Quando um crime repercute na mídia, os sentimentos mais primitivos florescem à luz das câmeras de TV. E se propagam pelas ondas do rádio e nas páginas dos jornais e revistas. Como se fosse uma epidemia de rancor e fúria.

Desocupados vão para a porta das delegacias gritar ordens de linchamento. Gente má. Policiais fazem pose de soldados em guerra. Patéticos. Funcionários medíocres se comportam como exímios investigadores. Mentirosos.

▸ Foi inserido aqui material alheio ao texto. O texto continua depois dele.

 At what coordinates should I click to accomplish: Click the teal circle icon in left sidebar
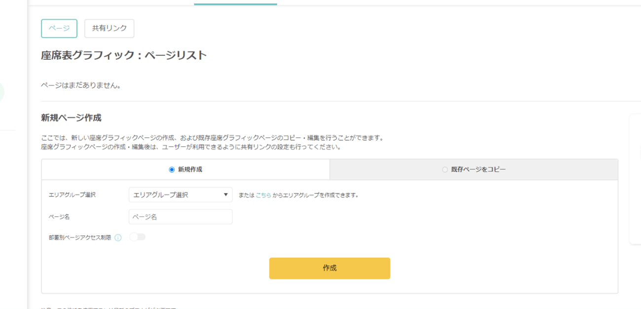tap(1, 92)
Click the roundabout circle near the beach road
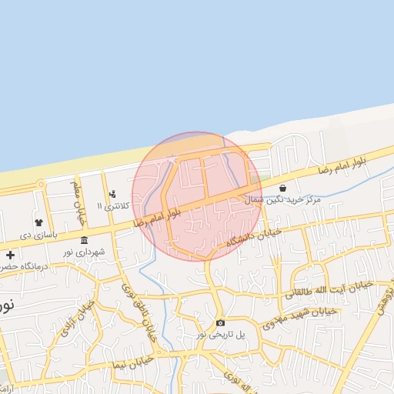 42,185
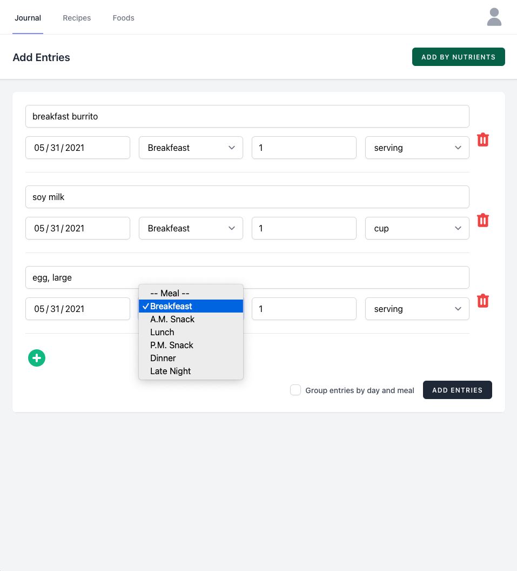Click the quantity field for egg, large
Image resolution: width=517 pixels, height=571 pixels.
coord(304,309)
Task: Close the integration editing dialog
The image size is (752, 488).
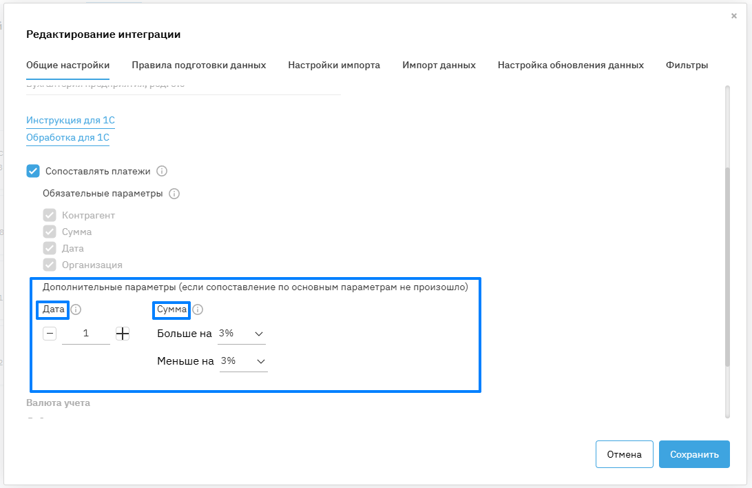Action: [734, 16]
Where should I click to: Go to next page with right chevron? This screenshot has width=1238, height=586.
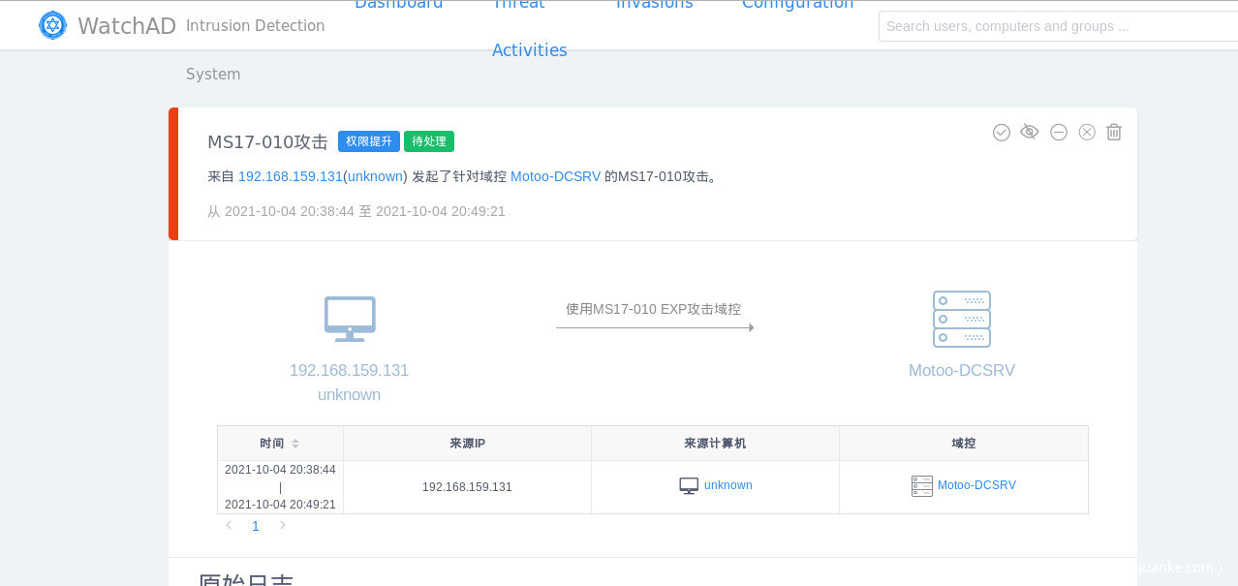pyautogui.click(x=282, y=525)
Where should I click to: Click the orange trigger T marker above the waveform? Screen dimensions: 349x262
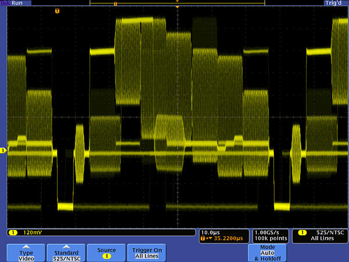[x=56, y=11]
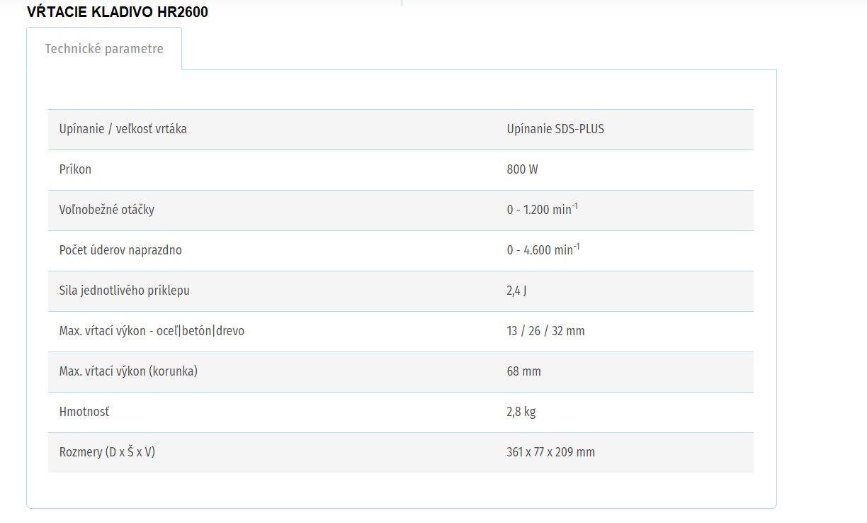Select the 0 - 1.200 min value
The image size is (867, 523).
(543, 209)
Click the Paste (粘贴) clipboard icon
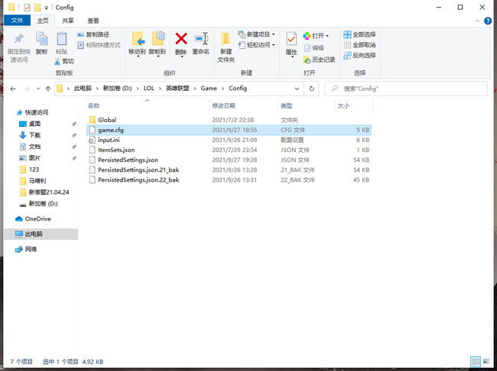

Se alguns delegados são movidos pela vaidade mais mesquinha (leia mais aqui), alguns advogados não perdem a oportunidade de serem perversos e doentios. Não têm escrúpulos, nenhum desses.

ercio quaresma O advogado contribui para o circo mórbido

No meio da calhordice toda, aparece o advogado do goleiro Bruno para contribuir com a imundice. Sem medir as palavras, pisoteando na dor alheia, vociferou, sobre a vítima, duvidando que esteja morta:

- A mãe dela a abandonou em tenra idade. O pai dela, segundo o Tribunal de Justiça do Rio Grande do Sul, é estuprador. Olha o histórico dessa moça. Ela era atriz pornô, trabalhava em produções pornográficas, era profissional do sexo.

Que dissesse isso na frente de um júri, já seria lamentável. Mas ok. A OAB dá carteirinha para quem bem entender. Agora, para que expor argumento tão sórdido diante um microfone?

Uma coisa é o direito de defesa. Todo mundo o tem, e da forma mais ampla possível. É uma conquista da civilização. Zelemos por ele. Nunca se sabe o dia de amanhã.

Agora, o que não pode é advogado agir como facínora. Ou um celerado cuspindo em cima de um cadáver. Suposto ou não. Um doutor propagando a estupidez como se isso fosse um direito? Não. Não é.